Although the great and immense Patagonia is often associated with silence, some say that silence isn’t complete without the shrill cry of the Southern Lapwing (Vanellus chilensis), a piercing kradeeeeer, kradeeeeer, kradeeeeer. In Spanish, the bird is known as Tero, Teru or Teru-Teru, and it’s found throughout central and southern Chile. During breeding season they travel in pairs and threes and form large flocks in non-breeding seasons.
Lapwings are abundant in the future Patagonia National Park and can be spotted circling in the air and walking through the short grasses. They’re also found in open country, fields, pastures, mudflats, lakeshores, estuaries and even in urban parks and soccer fields. They eat insects, raw meat, and vegetables and often help control agriculture plagues.
In terms of appearance, lapwings are stocky birds with large heads and short tails. Their faces, necks and part of their chests are black; the black on their faces and throats bordered by white, the crown of their heads gray. In stark contrast, their bodies are a glossy olive-green, the shoulders slightly bronze, and the belly smooth and white.

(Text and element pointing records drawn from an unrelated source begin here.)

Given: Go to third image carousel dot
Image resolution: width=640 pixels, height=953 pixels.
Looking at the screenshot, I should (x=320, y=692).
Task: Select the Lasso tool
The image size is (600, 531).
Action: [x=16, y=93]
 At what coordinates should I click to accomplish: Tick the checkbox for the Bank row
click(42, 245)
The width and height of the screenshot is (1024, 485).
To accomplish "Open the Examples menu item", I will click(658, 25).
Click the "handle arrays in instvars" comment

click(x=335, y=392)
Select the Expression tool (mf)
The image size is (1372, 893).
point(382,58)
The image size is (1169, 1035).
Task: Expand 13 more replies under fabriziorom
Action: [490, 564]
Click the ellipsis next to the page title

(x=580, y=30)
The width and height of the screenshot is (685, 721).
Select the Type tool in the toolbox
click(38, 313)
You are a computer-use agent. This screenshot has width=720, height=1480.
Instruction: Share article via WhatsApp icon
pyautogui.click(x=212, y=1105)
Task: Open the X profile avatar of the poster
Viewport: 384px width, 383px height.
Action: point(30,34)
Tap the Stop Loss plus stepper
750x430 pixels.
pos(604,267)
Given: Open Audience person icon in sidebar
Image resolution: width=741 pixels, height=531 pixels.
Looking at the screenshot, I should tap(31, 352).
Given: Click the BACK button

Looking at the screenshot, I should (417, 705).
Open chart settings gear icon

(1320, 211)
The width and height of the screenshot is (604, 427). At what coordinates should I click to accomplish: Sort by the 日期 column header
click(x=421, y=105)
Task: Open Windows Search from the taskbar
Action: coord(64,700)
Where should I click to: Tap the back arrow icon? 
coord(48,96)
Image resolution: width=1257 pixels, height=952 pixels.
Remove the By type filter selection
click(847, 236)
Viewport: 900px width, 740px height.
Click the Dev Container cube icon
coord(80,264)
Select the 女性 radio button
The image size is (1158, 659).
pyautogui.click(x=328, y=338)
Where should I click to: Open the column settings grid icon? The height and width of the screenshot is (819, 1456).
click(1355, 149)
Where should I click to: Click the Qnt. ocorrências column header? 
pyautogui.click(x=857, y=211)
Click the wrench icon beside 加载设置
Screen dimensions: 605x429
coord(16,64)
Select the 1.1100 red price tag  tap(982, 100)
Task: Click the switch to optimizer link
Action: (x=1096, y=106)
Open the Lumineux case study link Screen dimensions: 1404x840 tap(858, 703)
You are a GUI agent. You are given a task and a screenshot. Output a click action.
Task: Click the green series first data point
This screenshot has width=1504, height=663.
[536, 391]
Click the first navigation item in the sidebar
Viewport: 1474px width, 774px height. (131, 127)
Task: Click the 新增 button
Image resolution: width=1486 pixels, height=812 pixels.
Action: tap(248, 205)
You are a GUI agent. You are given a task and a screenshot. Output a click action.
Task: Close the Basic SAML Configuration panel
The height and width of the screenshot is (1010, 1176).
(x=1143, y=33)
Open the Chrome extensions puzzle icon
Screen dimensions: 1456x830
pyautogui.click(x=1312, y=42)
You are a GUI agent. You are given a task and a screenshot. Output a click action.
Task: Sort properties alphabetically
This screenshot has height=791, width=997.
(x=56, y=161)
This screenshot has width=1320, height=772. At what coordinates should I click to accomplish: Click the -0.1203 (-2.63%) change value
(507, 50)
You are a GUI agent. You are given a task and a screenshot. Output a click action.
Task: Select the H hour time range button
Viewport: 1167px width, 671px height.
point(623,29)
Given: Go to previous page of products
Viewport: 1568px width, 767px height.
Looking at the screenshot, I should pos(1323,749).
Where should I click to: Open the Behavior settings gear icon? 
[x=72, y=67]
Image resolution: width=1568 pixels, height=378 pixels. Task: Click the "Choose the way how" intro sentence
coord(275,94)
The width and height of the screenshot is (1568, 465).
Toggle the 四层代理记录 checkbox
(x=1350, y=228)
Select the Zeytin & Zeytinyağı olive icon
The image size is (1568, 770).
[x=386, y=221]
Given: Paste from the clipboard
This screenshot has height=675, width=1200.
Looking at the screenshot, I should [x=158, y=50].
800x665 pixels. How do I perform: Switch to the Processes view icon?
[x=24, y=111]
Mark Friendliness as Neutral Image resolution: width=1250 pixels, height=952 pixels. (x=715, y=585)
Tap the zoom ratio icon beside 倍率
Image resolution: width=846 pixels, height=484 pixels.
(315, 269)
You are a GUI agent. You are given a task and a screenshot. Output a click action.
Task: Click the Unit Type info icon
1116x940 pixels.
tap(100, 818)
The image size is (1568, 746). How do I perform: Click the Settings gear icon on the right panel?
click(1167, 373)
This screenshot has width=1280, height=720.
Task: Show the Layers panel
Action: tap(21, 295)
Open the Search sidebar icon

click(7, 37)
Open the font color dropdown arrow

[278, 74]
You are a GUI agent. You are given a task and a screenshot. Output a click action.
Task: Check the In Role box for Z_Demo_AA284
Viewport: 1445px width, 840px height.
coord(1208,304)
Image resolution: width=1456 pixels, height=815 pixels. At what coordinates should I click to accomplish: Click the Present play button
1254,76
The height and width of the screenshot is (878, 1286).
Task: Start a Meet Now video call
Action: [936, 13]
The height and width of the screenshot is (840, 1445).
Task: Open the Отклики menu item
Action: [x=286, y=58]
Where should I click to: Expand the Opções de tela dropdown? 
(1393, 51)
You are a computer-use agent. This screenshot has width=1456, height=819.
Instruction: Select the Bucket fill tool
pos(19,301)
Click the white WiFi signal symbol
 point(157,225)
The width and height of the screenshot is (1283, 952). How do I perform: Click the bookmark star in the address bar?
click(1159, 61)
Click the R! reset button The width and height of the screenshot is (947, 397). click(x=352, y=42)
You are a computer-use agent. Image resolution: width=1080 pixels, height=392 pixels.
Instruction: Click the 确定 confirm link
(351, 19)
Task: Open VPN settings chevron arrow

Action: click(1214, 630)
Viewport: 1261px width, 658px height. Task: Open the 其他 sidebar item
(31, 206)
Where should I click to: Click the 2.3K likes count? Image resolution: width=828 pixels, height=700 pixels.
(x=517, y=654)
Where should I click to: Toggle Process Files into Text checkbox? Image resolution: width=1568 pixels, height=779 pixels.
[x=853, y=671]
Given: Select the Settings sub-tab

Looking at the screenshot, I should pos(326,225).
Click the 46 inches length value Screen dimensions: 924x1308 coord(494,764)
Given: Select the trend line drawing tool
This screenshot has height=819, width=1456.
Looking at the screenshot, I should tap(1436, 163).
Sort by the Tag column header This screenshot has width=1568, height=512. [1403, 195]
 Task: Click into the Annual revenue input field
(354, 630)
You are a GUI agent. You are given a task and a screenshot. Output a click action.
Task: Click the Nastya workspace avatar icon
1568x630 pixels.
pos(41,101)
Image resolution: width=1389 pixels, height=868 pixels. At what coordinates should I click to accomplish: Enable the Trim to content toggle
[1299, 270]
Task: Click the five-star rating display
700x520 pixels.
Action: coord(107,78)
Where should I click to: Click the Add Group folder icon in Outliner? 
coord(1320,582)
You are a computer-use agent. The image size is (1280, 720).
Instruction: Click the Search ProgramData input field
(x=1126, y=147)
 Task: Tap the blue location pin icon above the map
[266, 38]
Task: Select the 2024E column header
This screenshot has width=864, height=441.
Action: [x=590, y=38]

When in flight, the lapwings’ broad, rounded wings are most notable for the red spurs found at the ‘wrist’ area, which can be used in combat or for protecting their nests. As soon as they sense danger or spot an intruder, they shriek frantically and fly farther and farther away, leading the predator away from the true site of the nest. Another method they use is to circle slowly away from the nest, pretending to be hurt and unable to fly well.
Of all the birds you’re sure to spot at the park, the lapwing is by far one of the most astute and loudest. Just take care not to disturb their nests!